TASK OBJECTIVE
Reproduce all the items below, swapping each "Screen dimensions" for "Display size" and leaving everything else unchanged.

MATERIAL SUPPLIED
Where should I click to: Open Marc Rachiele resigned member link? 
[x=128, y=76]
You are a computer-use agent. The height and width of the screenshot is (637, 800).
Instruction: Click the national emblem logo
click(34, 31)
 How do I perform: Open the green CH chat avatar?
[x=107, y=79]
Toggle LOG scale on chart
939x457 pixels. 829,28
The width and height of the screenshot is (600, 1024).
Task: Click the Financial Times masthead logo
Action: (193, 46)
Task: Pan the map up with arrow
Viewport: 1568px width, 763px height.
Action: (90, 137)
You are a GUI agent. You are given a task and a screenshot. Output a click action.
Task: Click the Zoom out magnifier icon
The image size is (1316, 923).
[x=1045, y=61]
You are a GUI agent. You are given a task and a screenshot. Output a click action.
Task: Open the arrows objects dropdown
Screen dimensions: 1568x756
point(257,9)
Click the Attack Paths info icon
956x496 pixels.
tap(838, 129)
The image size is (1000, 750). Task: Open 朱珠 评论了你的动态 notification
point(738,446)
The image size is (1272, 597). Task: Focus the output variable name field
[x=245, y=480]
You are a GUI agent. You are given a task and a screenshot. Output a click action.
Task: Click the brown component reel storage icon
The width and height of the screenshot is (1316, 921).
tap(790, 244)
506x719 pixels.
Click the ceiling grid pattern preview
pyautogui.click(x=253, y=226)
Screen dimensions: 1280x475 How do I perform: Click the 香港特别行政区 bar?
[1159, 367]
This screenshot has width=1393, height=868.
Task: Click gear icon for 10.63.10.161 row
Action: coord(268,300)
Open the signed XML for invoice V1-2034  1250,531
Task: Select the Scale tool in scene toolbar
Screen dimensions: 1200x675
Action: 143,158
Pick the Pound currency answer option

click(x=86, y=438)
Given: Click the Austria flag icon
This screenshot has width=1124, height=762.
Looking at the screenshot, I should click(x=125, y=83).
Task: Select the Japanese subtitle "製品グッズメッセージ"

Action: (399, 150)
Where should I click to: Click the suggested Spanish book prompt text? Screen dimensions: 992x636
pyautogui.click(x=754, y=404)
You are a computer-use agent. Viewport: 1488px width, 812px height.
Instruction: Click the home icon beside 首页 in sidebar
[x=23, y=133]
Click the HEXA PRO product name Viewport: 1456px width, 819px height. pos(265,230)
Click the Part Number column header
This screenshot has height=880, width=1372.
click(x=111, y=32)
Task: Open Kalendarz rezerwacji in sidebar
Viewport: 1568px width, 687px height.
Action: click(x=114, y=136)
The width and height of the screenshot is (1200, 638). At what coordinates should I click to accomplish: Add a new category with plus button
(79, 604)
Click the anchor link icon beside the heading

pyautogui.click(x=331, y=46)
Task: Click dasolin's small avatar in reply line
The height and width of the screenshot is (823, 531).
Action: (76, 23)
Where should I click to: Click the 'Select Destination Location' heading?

FINAL ANSWER
Where should I click to: Open Marc Rachiele resigned member link? 
[x=128, y=76]
You are a computer-use agent. The height and width of the screenshot is (637, 800).
Instruction: Click the national emblem logo
click(34, 31)
 How do I perform: Open the green CH chat avatar?
[x=107, y=79]
Toggle LOG scale on chart
939x457 pixels. 829,28
The width and height of the screenshot is (600, 1024).
Task: Click the Financial Times masthead logo
Action: (193, 46)
Task: Pan the map up with arrow
Viewport: 1568px width, 763px height.
Action: (90, 137)
You are a GUI agent. You are given a task and a screenshot. Output a click action.
Task: Click the Zoom out magnifier icon
The image size is (1316, 923).
[x=1045, y=61]
You are a GUI agent. You are given a task and a screenshot. Output a click action.
Task: Open the arrows objects dropdown
Display size: 1568x756
point(257,9)
Click the Attack Paths info icon
956x496 pixels.
tap(838, 129)
The image size is (1000, 750). Task: Open 朱珠 评论了你的动态 notification
point(738,446)
The image size is (1272, 597). Task: Focus the output variable name field
[x=245, y=480]
You are a GUI agent. You are given a task and a screenshot. Output a click action.
Task: Click the brown component reel storage icon
The width and height of the screenshot is (1316, 921).
tap(790, 244)
506x719 pixels.
Click the ceiling grid pattern preview
pyautogui.click(x=253, y=226)
Display size: 1280x475 How do I perform: Click the 香港特别行政区 bar?
[1159, 367]
This screenshot has width=1393, height=868.
Task: Click gear icon for 10.63.10.161 row
Action: coord(268,300)
Open the signed XML for invoice V1-2034  1250,531
Task: Select the Scale tool in scene toolbar
Display size: 1200x675
Action: 143,158
Pick the Pound currency answer option

click(x=86, y=438)
Given: Click the Austria flag icon
This screenshot has width=1124, height=762.
Looking at the screenshot, I should click(x=125, y=83).
Task: Select the Japanese subtitle "製品グッズメッセージ"

Action: (399, 150)
Where should I click to: Click the suggested Spanish book prompt text? Display size: 992x636
pyautogui.click(x=754, y=404)
You are a computer-use agent. Viewport: 1488px width, 812px height.
Instruction: Click the home icon beside 首页 in sidebar
[x=23, y=133]
Click the HEXA PRO product name Viewport: 1456px width, 819px height. pos(265,230)
Click the Part Number column header
This screenshot has height=880, width=1372.
click(x=111, y=32)
Task: Open Kalendarz rezerwacji in sidebar
Viewport: 1568px width, 687px height.
Action: click(x=114, y=136)
The width and height of the screenshot is (1200, 638). At what coordinates should I click to accomplish: Add a new category with plus button
(79, 604)
Click the anchor link icon beside the heading

pyautogui.click(x=331, y=46)
Task: Click dasolin's small avatar in reply line
The height and width of the screenshot is (823, 531).
Action: (76, 23)
Where should I click to: Click the 'Select Destination Location' heading?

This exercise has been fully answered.